Alex Wubbels, Utah Nurse Arrested For Doing Her Job, Reaches $500,000 Settlement

Dominique Mosbergen
Nurse Alex Wubbels is shown during an incident at University of Utah Hospital in this still photo taken from a police body camera video on July 26, 2017. (Handout/Reuters)

Alex Wubbels, the Utah nurse who was violently arrested in July for doing her job, has reached a $500,000 settlement with Salt Lake City and the university that runs the hospital where she works. Wubbels said at a Tuesday news conference that she will donate part of the settlement to a local nurses union and apportion some of it to fund legal help for others trying to obtain body camera footage from police.

“We all deserve to know the truth and the truth comes when you see the actual raw footage and that’s what happened in my case,” Wubbels told reporters, per The Salt Lake Tribune. “No matter how truthful I was in telling my story, it was nothing compared to what people saw and the visceral reaction people experienced when watching the footage of the experience that I went through.”

Wubbels was arrested on July 26 at University of Utah Hospital in Salt Lake City. Body cam footage showed Detective Jeff Payne manhandling the nurse after she refused to allow him to draw blood from an unconscious patient who had been involved in a car crash.

“I’m just trying to do what I’m supposed to do, that’s all,” Wubbels, the head nurse of the hospital’s burn unit, told the officer in the footage as she explained to him that a warrant or the patient’s consent would be required before blood could be drawn.

Refusing to take no for an answer, Payne kept insisting that she comply with his demand, eventually chasing the nurse down and handcuffing her as she sobbed and screamed for help

Payne was fired from the Salt Lake City Police Department last month.
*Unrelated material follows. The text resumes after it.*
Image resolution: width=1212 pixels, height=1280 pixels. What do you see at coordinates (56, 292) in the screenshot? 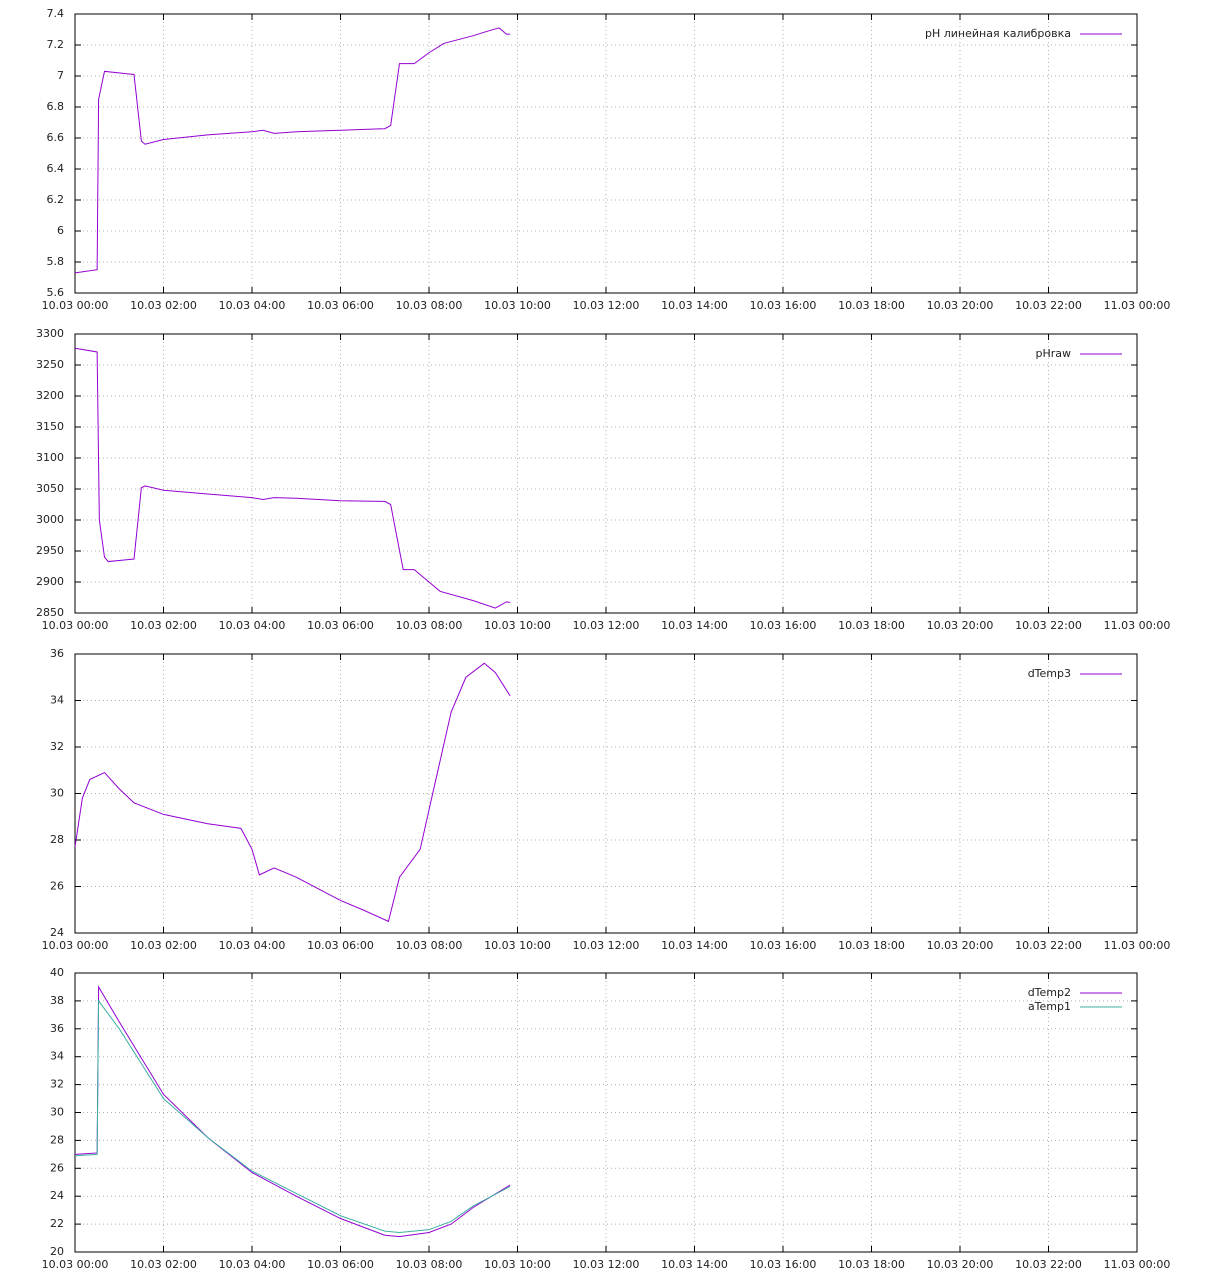
I see `y-tick-label: 5.6` at bounding box center [56, 292].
His supervisor, James Tracy, was demoted for the role he played in the nurse’s arrest.

No charges were ever filed against Wubbels.

On Tuesday, the nurse’s attorney, Karra Porter, said Wubbels would not be filing a lawsuit following the settlement with the city and the University of Utah.
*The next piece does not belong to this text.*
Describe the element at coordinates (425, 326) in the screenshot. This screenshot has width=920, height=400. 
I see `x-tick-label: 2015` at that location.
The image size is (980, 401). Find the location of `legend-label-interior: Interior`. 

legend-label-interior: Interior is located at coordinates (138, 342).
Other than using part of the settlement to help others access police body camera clips, Wubbels said she planned to donate some of the $500,000 to the Utah Nurses Association and to support the national #EndNurseAbuse campaign.

Porter added that her law firm, Christensen & Jensen, is committed to providing free legal services to those needing to obtain body cam footage.  

Though Wubbels’ case was settled, Porter said, “we’re hoping the discussion about body cameras continues.”